The year in clean energy got steamy well before Valentine's Day.
AES Distributed Energy sealed a deal with the Kauai Island Utility Cooperative for a coupling of solar PV and energy storage to serve the role of peaker plant. The cooperative utility will pay 11 cents per kilowatt-hour for the firmed solar generation, "significantly less" than the oil-burning incumbent, according to KIUC.
The AES plant didn't just beat fossil fuels. It also surpassed a Tesla/SolarCity solar-plus-storage facility announced for the same island in 2015, which sold for 13.9 cents per kilowatt-hour. With these two projects, Kauai has become a test case for the matchmaking of clean, cheap solar energy with the batteries to store it and dispatch it on command.
"Up until now, most of these solar-plus-storage projects were essentially pilot-scale projects where the utilities are trying to understand how to optimize the grid in the face of an intermittent technology like solar," said Ravi Manghani, energy storage director at GTM Research. "In Kauai, the role storage will play is completely different. It's actually going to time-shift the solar output."
The lush tropical destination can't support an industry on its own, though, and 11-cent PPAs can't compete most anywhere on the mainland just yet. Storage and solar purveyors must now identify where to go next with this potentially felicitous pairing.
Meanwhile, the ranks of companies vying for attention in this space continue to grow as both battery and solar costs continue to fall. Most major solar installers offer or plan to offer battery pairing. Many storage vendors have built out packaging around the inclusion of solar. It's a crowded space for a business model that has only proven itself in limited pilot projects with very special circumstances.
"Clearly it's front and center in a lot of people's minds. [...] Solar companies and folks that are interested in solar, even if that's an individual customer, are looking at, 'How do I extend the usefulness of that solar energy?'" said Scott Bordenkircher, director of transmission and distribution technology innovation at Arizona Public Service. "I think that's what drives the opinion of, 'We'll site everything next to each other.'"
Will 2017 be the year of solar-plus-storage? We won't be so hasty. Like the microgrid space, this market is becoming more and more visible, but has yet to break out of the early demonstrations into a scalable product.
Why putting them together makes sense
At its core, solar-plus-storage as a unified product resolves the main issue with solar generation: You can't always count on it generating. Adding batteries with a new installation firms up that power, so the project can guarantee a certain amount of energy will be available even if the clouds roll in or the sun goes down.
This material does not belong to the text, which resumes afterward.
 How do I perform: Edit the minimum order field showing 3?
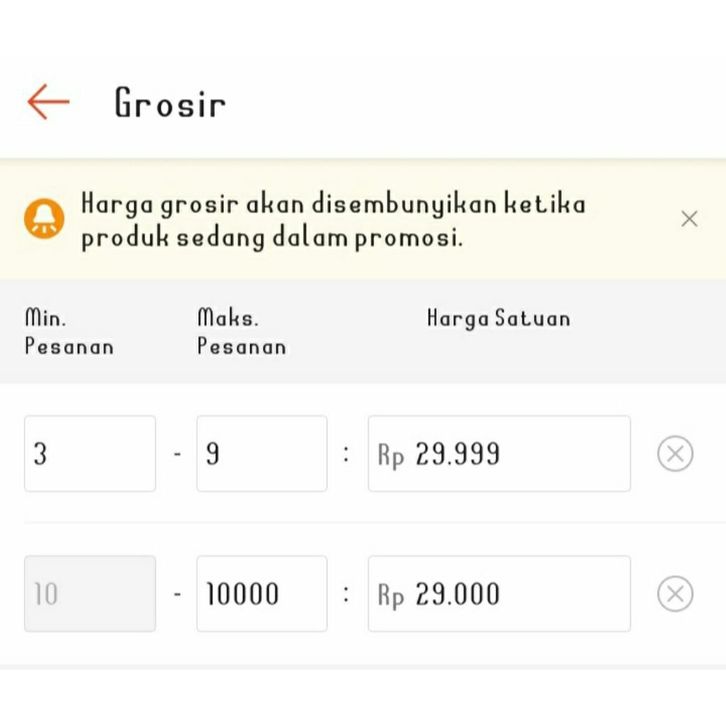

In places like Hawaii, this is a necessity. Kauai's peak solar generation has reached such heights that the island can't add more capacity without building in the ability to store and dispatch it. Elsewhere in the state, residential customers trying to go solar under Hawaiian Electric Company's self-supply tariff must ensure they consume all that they generate onsite (and still pay a minimum of $25 a month).
In any part of the country, co-locating solar with storage opens up the federal Investment Tax Credit, which currently applies to batteries only when they are paired with renewable generation and 75 percent of their charge originates from those renewables (legislative efforts to create a standalone storage ITC have not yet reached fruition). More on the effects of this later.
Pairing the two assets also opens up savings from streamlining the process: If you're running transmission lines to a site for a new solar plant, you can further utilize them with the storage. Likewise for the construction mobilization. If these positives were all that mattered, though, there would be a far greater preponderance of storage-assisted solar development going on right now.
On the residential side, the decline of net metering opens up some possibilities. In markets like Arizona and Nevada, rooftop solar alone won't achieve the return on investment it once did. The upfront expense of a battery enables more efficient use of the rooftop system.
A harbinger of times to come appeared in the Imperial Irrigation District, a California municipal utility that has done away with net energy metering (NEM). Grid Alternatives, a nonprofit that provides no-cost solar installations to low-income households, had been planning to install 50 rooftop systems there. The group determined that the change in compensation for rooftop generation reduced household bill savings to a fraction of what they used to be.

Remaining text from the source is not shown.